The Heart of the Shires is steeped in history.

A view from the bottom of Castle Street,
Hinckley in the 1990's

A view from the bottom of Castle Street,
Hinckley in the 1930's
Crossways Farm is situated a half mile from the village of Burbage on the Leicestershire/Warwickshire border. It enjoys some excellent views across open countryside towards the Roman Center of England where the Roman roads of Watling Street and the Fosse Way meet at High Cross. The A5 (The Watling Street) stretches from London to North Wales, whereas the Fosse Way comes up through the Cotswolds from Somerset to Nottinghamshire and beyond. At High Cross, the Fosse Way becomes a cart track for a while where it is possible to walk in the path of the Romans of about the middle of the first Century A.D. when this great frontier road was first constructed.
"And Sir, do you mean to stop any of William's wages about the sack he lost the other day at Hinckley fair?"

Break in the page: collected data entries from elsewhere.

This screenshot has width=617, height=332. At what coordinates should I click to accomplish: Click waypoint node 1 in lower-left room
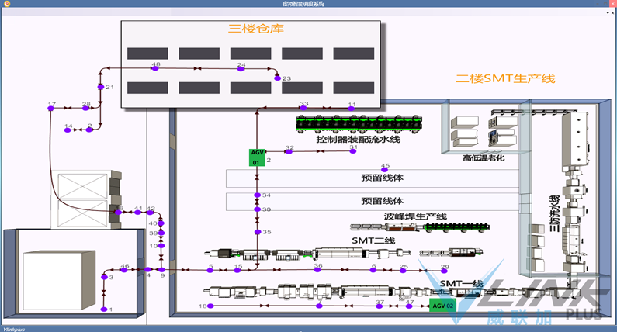(x=104, y=309)
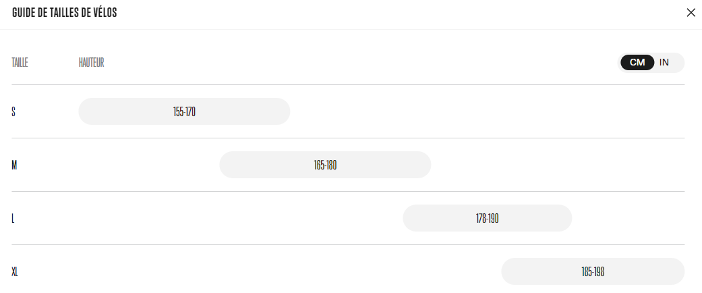Select the S size label
Viewport: 702px width, 293px height.
pyautogui.click(x=13, y=111)
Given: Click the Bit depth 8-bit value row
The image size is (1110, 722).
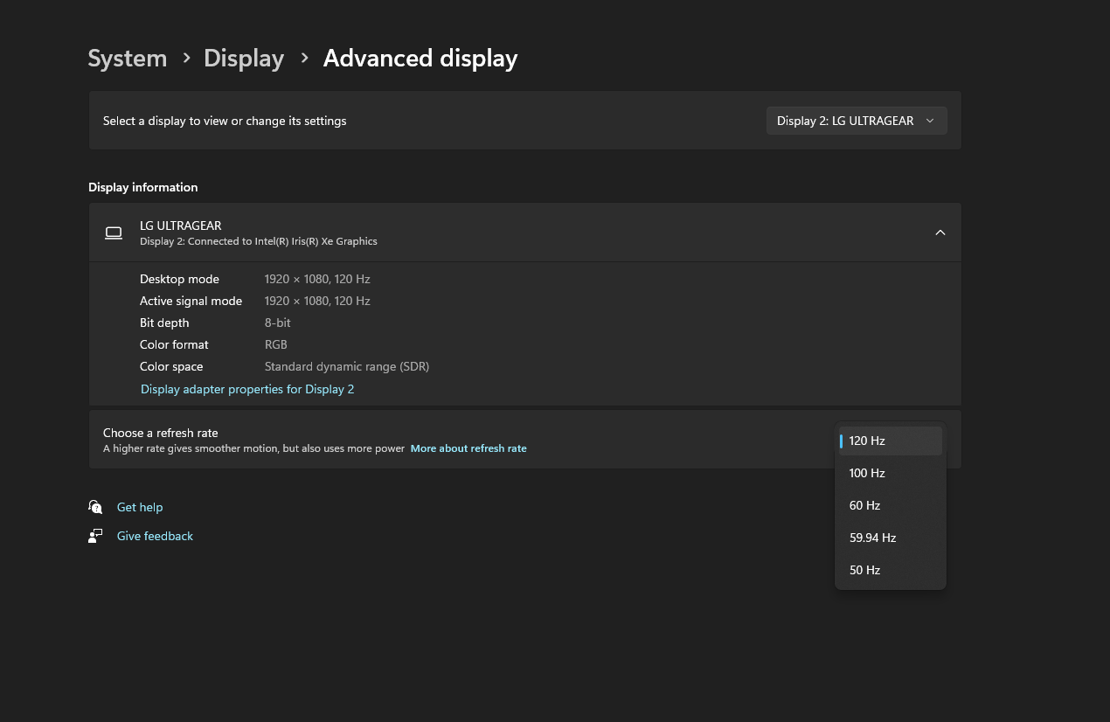Looking at the screenshot, I should (x=277, y=323).
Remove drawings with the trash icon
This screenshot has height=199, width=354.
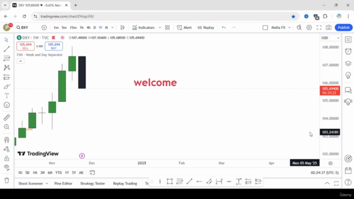(7, 180)
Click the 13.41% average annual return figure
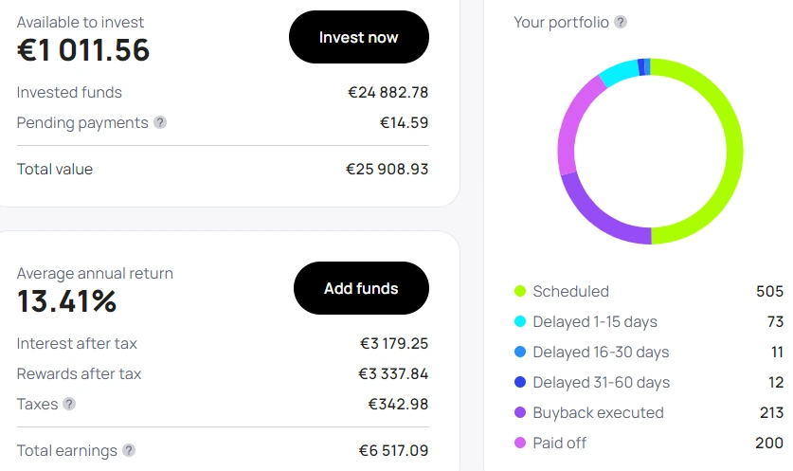This screenshot has width=793, height=471. tap(67, 301)
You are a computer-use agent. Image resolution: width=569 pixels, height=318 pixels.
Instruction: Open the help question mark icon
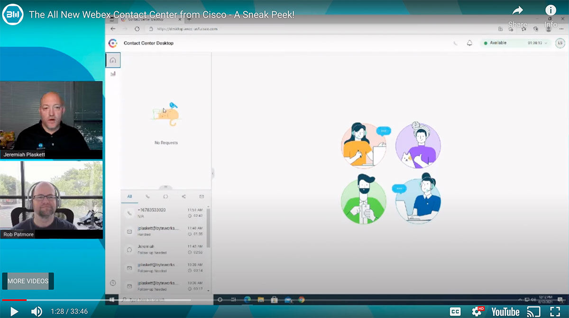[112, 284]
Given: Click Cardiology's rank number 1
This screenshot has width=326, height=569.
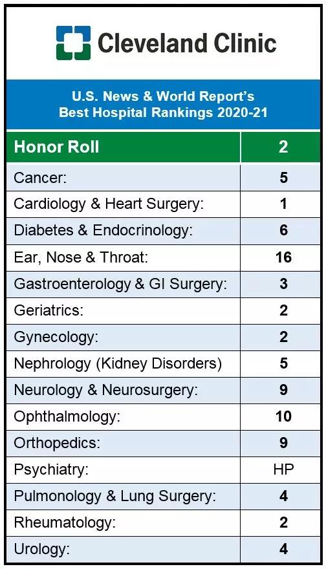Looking at the screenshot, I should 283,204.
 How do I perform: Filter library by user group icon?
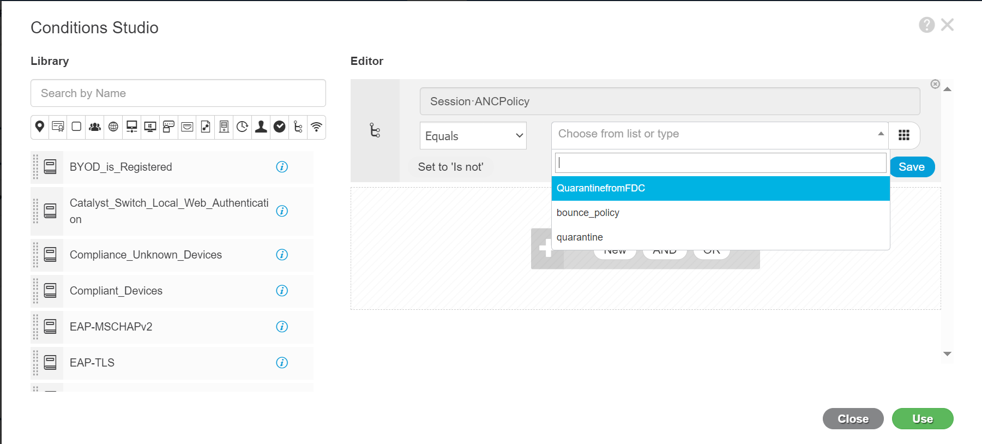pyautogui.click(x=95, y=127)
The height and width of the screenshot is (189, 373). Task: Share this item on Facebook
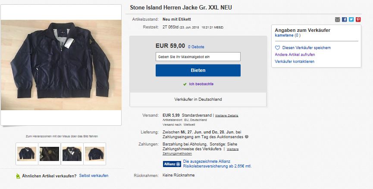point(344,19)
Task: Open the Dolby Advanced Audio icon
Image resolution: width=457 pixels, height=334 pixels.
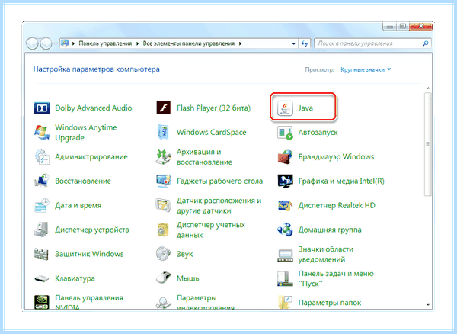Action: 42,108
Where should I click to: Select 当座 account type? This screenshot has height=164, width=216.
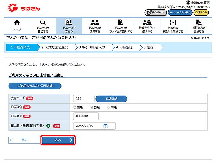pyautogui.click(x=92, y=107)
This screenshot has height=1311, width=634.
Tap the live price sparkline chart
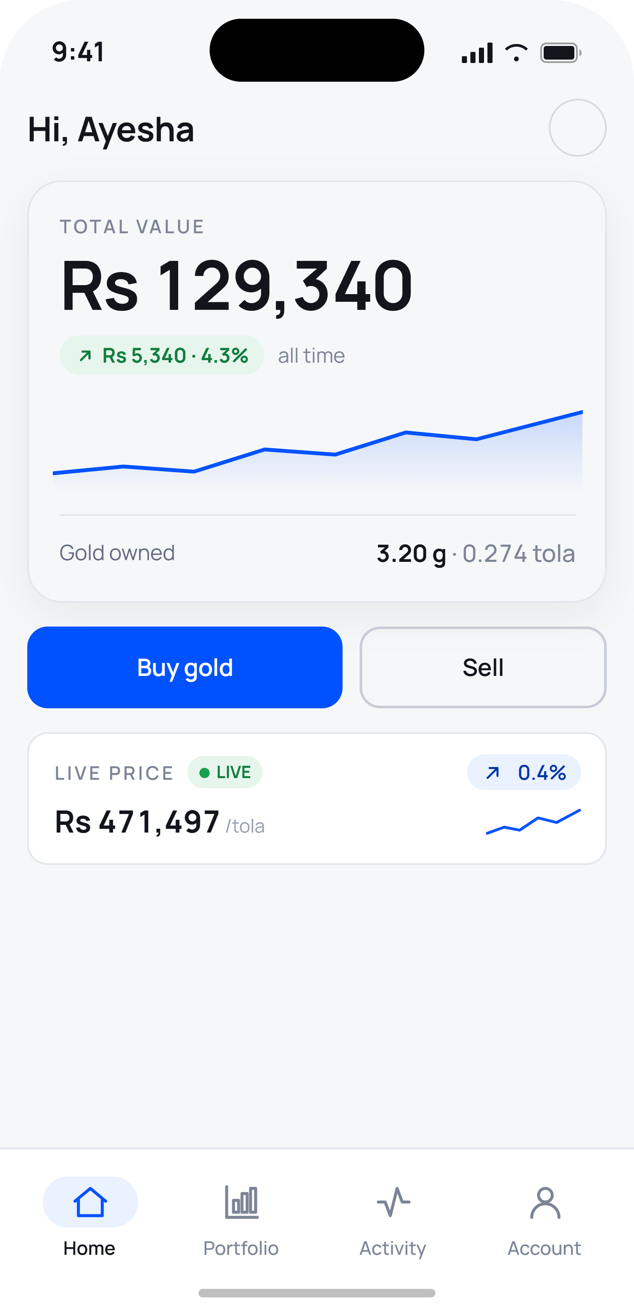[533, 821]
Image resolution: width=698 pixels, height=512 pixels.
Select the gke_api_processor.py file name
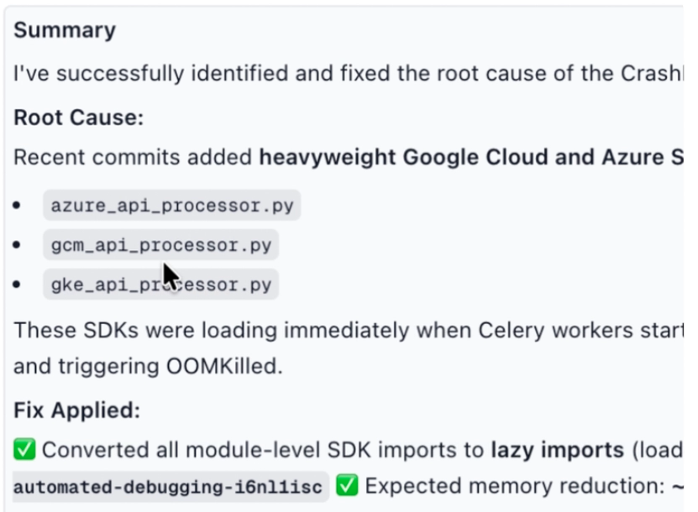(x=160, y=285)
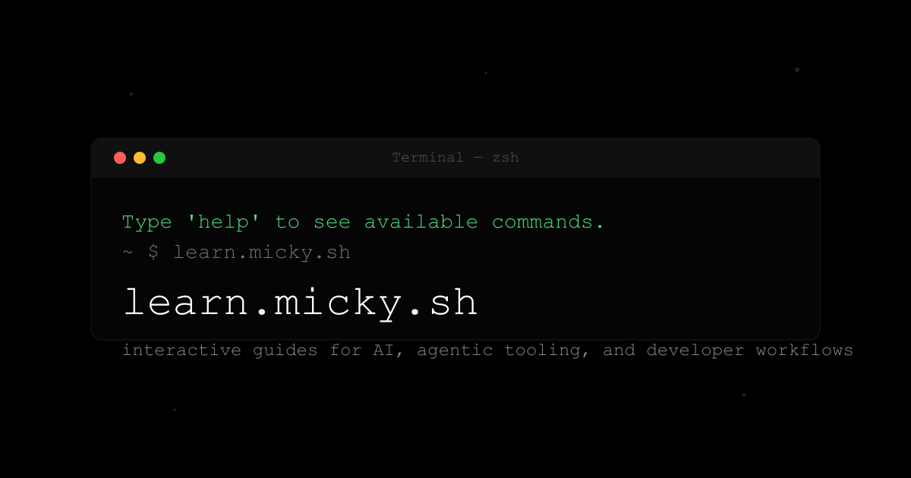Click the small star dot at upper left
The width and height of the screenshot is (911, 478).
[131, 94]
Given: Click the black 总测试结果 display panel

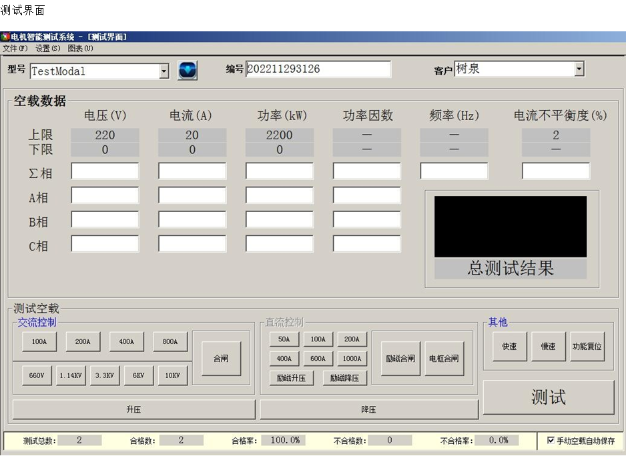Looking at the screenshot, I should (x=511, y=226).
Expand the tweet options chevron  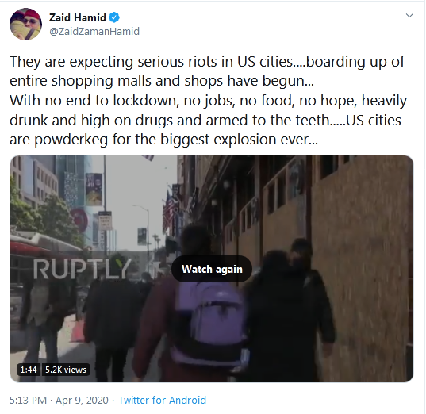point(409,16)
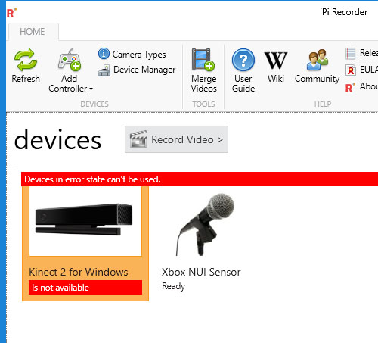Open the Release notes notepad icon
The image size is (378, 343).
click(350, 54)
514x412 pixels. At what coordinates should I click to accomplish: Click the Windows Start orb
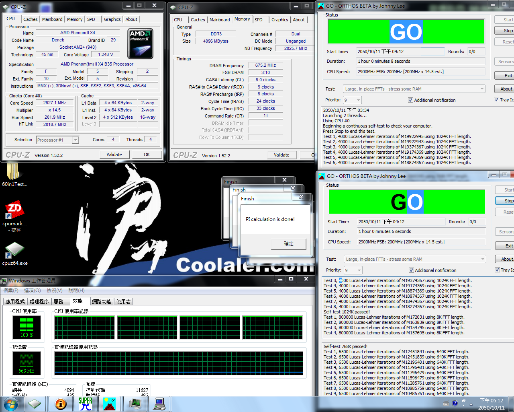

This mention of Hinckley in Shakespeares play 'Henry IV part II' might come as a surprise to many people because this thriving industrial Leicestershire town is not thought of in historical terms in the same way as other county towns such as Melton Mowbray or Market Harborough. Nevertheless, Hinckley is a very ancient place and its name owes its origin to the Saxon settlement in the "ley" or clearing in the woodland occupied by the followers of Hinck. There is also evidence of a Roman settlement having pre-dated the Saxon one.
After the Norman conquest in the eleventh Century, The Doomsday Book records that there were 69 families in the town - four times as many as in contemporary Birmingham! Of the Norman period, all that remains to be seen today is the bailey and part of the moat of the castle erected by 1151. The Argents Mead, adjacent to the castle, is public landscaped gardens surrounding the Hinckley and Bosworth Borough Council offices.
With the building of the castle the original settlement around The Borough and Bond Street extended into what is now known as Castle Street. Throughout the Middle Ages, Hinckley was a typical market town with a market established since at least 1311. In 1551, King Edward VI granted permission for a market to be held every Monday, and today the town boasts a general market on Mondays (except Bank Holidays) and Saturdays and a Bric-a-Brac market on Fridays.
In 1640, an event occurred of great future significance for the town when William Iliffe set up the first stocking frame in Hinckley, thus marking the beginning of the hosiery and knitwear industry which has made Hinckley internationally known. A surviving example of framework knitters' cottages are preserved in Lower Bond Street and now house the Hinckley and District Museum. Opposite the cottages, the counterpart hosiery factory is the successor of Atkins of Hinckley founded in 1722, the oldest hosiery manufacturer in the world.